Exercise – Could you reproduce every record below exactly as it stands?

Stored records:
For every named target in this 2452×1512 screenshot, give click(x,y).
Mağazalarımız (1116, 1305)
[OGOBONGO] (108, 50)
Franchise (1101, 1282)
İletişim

The answer –
For every named target in this 2452×1512 screenshot, give click(x,y).
Mağazalarımız (1116, 1305)
[OGOBONGO] (108, 50)
Franchise (1101, 1282)
İletişim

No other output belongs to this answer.